I picked up a book from the shelves, Of Mice and Men. I read this book in school, and to be honest it was the one book I paid attention to. 1984 was a distant second. I mean it was cool and all, but to be frank it felt like nothing happened throughout it. I lost interest quick in that one (maybe that was my problem. All the good stuff is near the end, anyways). I flipped through it and put it back. Most of these books were fairly new editions and mostly untouched. The oldest book I could find was from 2009, and even then that was a book on motor vehicle parts, nothing interesting.
I headed out from the library and decided I’d check the two hallways. Down the first one I saw the broom closet Francisco tried to burn us alive in back during Halloween, followed by a storage room that contained nothing but box after box of floppy discs, each numbered. I found disc 1, but had no idea what the last one was. Once I saw “2,281”, I gave up on looking for a higher numbered one. The hall turned and looped back around to the other hall, which contained just two restrooms and a drinking fountain (that proudly proclaimed we had saved the equivalent of 20,000 disposable plastic bottles), and then headed upstairs. There was a large back room that was locked, but through the window I could clearly see what appeared to be a large TV and some tables. Why didn’t Felix have his movie night here? That’s another thing to ask him. It might have just been because it’s stairs only, to be honest. Or maybe it didn’t work? I mean, he was showing the film off of a laserdisc projector, so maybe he just didn’t have a DVD copy. Opposite of the large room was a balcony overlooking the town.
Felix was out there, at a table with a laptop. “How’d you get up here?” I asked.
“Oh, I just needed a change of scenery. And now I can watch what I’m doing instead of having to use the cameras.”
“Mind if I ask a few more questions?”
“Go ahead,” he responded.
“So you have this room up here with the TV and all. Why didn’t you have the movie up here?”
“I had a projector copy of E.T., and it’s a bit tricky to project onto a TV. There’s also no ramp for anyone who might have needed one.
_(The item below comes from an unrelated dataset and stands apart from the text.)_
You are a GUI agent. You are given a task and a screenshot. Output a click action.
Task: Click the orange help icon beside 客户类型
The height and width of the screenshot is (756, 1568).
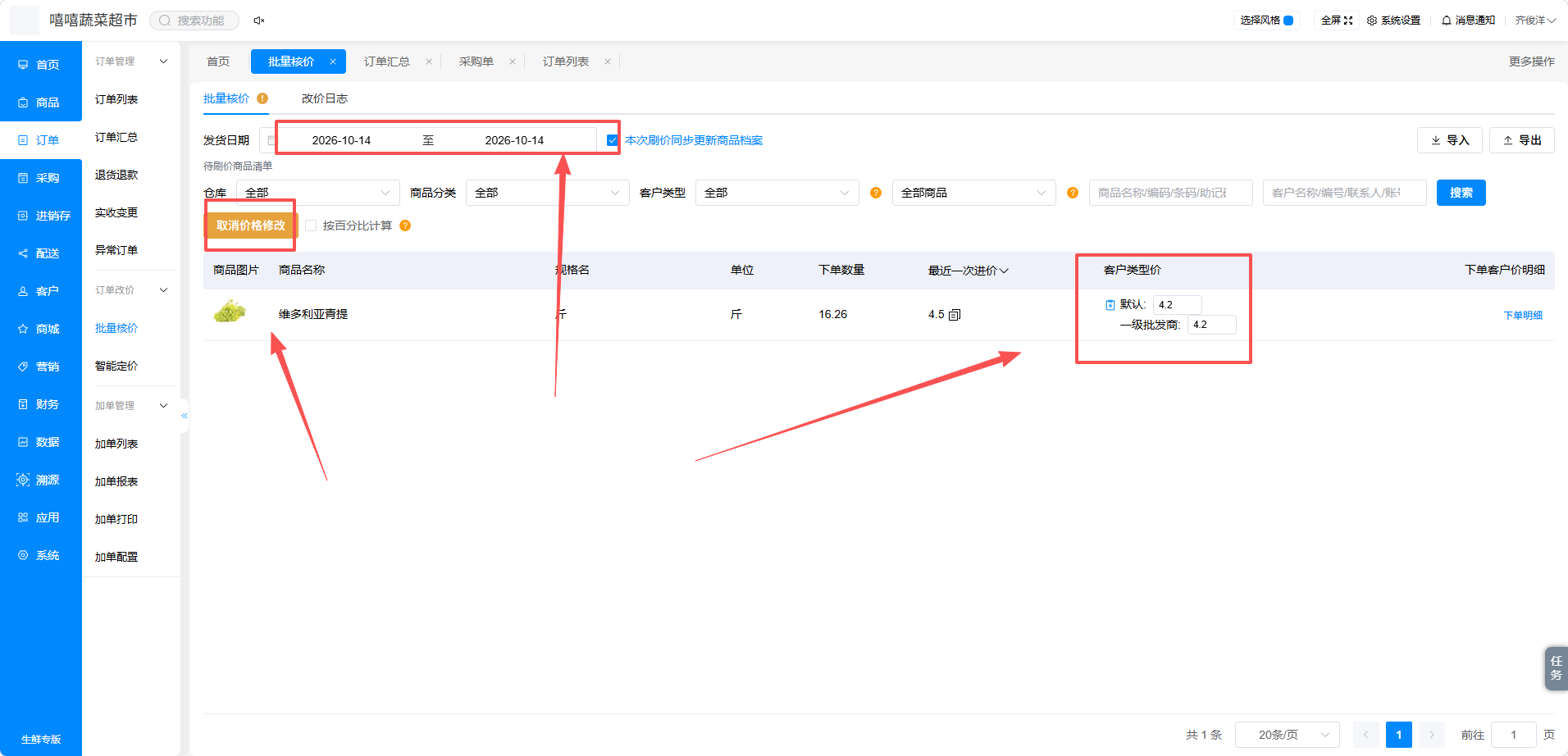pos(876,193)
That’s not safe.”
That’s the most Felix answer I could have gotten.
“Also, I noticed you have a lot of numbered floppy discs.”
“That’s the software the town came on.”
“Floppies?”
“Yep.”
“When did you get the town?”
“…A while ago.”
“When? What year?”
“It’s not important. I’ve had to store a lot of information on discs, and that’s what I had at the time.”
“How many are there?”
“…3,681.”
“That only works out to be like 4 or 5 gigabytes, though. And what about the load time?”
“It took a couple of days, yes, but I just got into the habit of using floppy discs early on. They were always cheaper than CDs. Oh, this looks interesting. Ash, tell you what. I’ll open up that back room for you; can I get back to work? I think I found out what’s happening.”
“Sure,” I said.
Anything to get a bit more dirt on Felix.